A: Oh Christ, anything! When you spend too long worrying about a picture you threw in the rubbish. When you walk away from a conversation and go, "Dammit. I shouldn't have said that!" When you spend too much money on a pair of shoes. [Laughs]

Q: Do you read what people have been saying about the show's final episodes and Dany's actions?

A: I don't read anything, not even the good stuff. I didn't know there was a petition [to redo Season 8]. I truly have no idea. The fans are glorious and people are kind, but I don't need to hear the one ... who says that I'm a fat cow that can't act. I've got plenty of my own thoughts that say exactly that. I try to be just present in the moment with what is going on. Life's too short. When I was just starting out, I was so freaked out most of the time, like a rabbit in headlights. And one of my oldest, best friends told me, "You need to remember these extraordinary experiences." It woke me up. I went through a phase when I would write postcards to myself so I would have a little memento of a memory that wasn't related to work.

Q: You must have a pretty thick stack of postcards.

A: When I'm 90, I'll have a million stories to tell my grandkids.
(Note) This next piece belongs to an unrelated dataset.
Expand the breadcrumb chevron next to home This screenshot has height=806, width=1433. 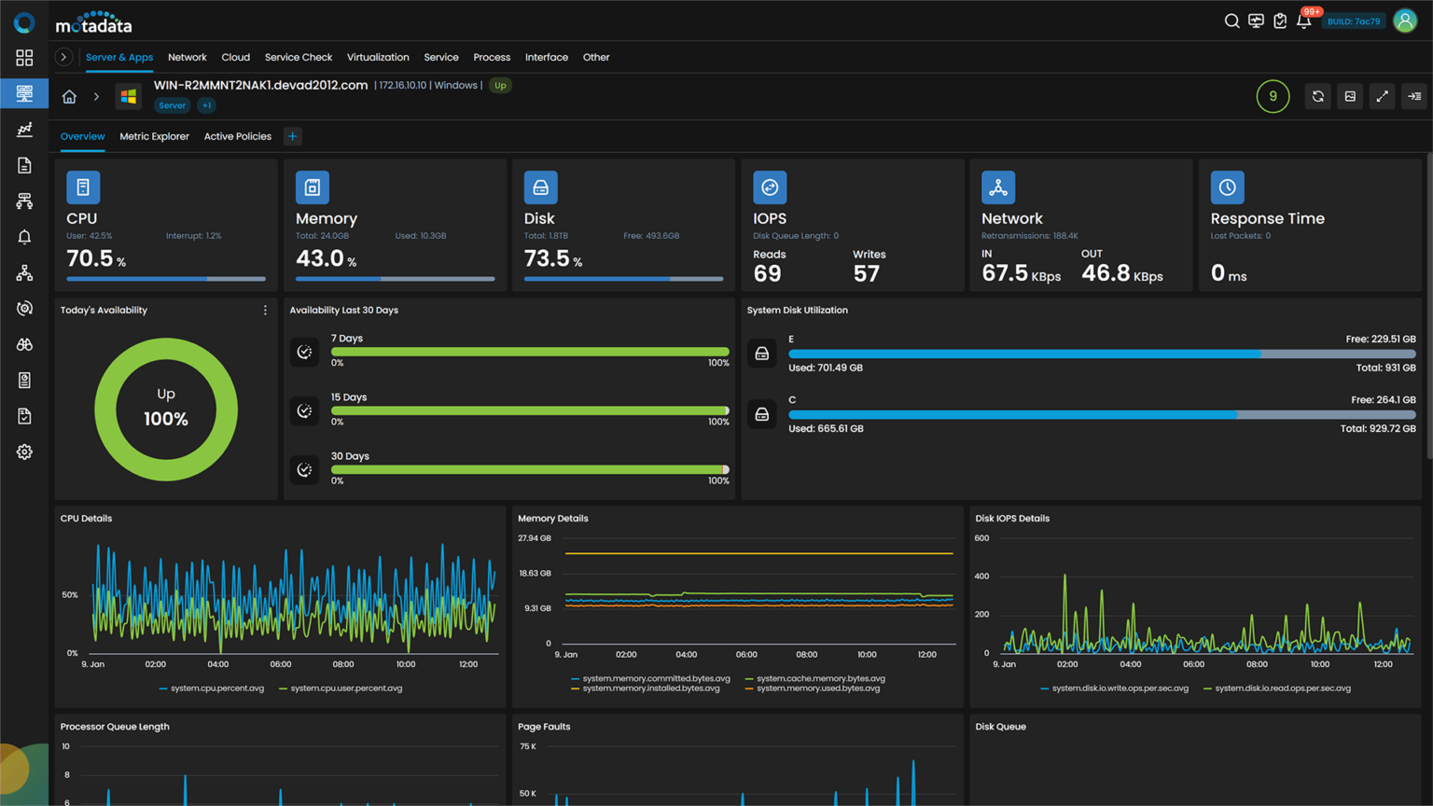pos(96,95)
It'll be lovely. And I'm not going to let the noises of people who aren't nice get in the way of trying to keep on a steady track of being as normal as possible in this mental, crazy, bonkers world.

Q: I read the New Yorker story you wrote about having two brain aneurysms. With that history, is it sometimes hard to keep on a steady track?

A: Every time I bump my head on a taxi, I think it's this thing. It's taken me a number of years to get past that. After my dad died, I started getting optical migraines, which is a stress response. You might have them for a month and they go away. But that's a completely separate thing. The "Game of Thrones" set can be tense, so there's a lot of pressure and there are moments in the day when I'll think, "Oh God, this is it," when logically I know that it's just an anxious response. I'll suddenly get a tension headache and I'll turn to someone who's near me _ God love every hair and makeup girl I've ever had _ and say, "I think I'm having a brain hemorrhage, but I'm not. Can you just hold my hand and look at me and tell me I'm going to be fine?" And I'd just try to relax, take some deep breaths and get through it.

Q: How do you move past that then?

A: One doctor was just like, "Live your life. Maybe don't do cocaine. Live your life." Thank God I never did drugs. I'm a complete scaredy-cat. If I had ever done a line of coke, I would have died on the spot because of the blood pressure. But yeah, just live your life. There's a certain amount of fatality to that. But there's nothing else to do but just carry on.

Q: You know who doesn't run a tense set? Paul Feig. "Last Christmas" [a romantic-comedy starring Clarke and Henry Golding, due in November] must have been a welcome antidote to the pressure of "Game of Thrones."

A: That was one of the most joyful experiences of my entire life. I've never laughed so much. And Emma Thompson will now be a friend for life. I ended up staying at her house for the last month of filming because I had builders in. She took care of me. Dinner and a martini every night. She makes a mean martini. We drank them by the fire. It was delightful.

Q: A small thing that blew me away about that New Yorker piece is the revelation that you sat through all of "Show Boat" at the age of 3. Really? You didn't get antsy?

A: [Laughs] No! And I was an antsy child. That evening has stayed with me, genuinely affecting my taste in music, that kind of soul and heart. On the anniversary of my dad's death, I like to listen to the album, walking through the theatre district.

Q: That's beautiful. I know you had a deep connection with him.

A: It's been three years since I lost him and it's like yesterday. I just miss him so much. The power of grief unnerves me. I can still feel his shirt, giving him a hug. I'm asking him questions all the time. He was the best of us.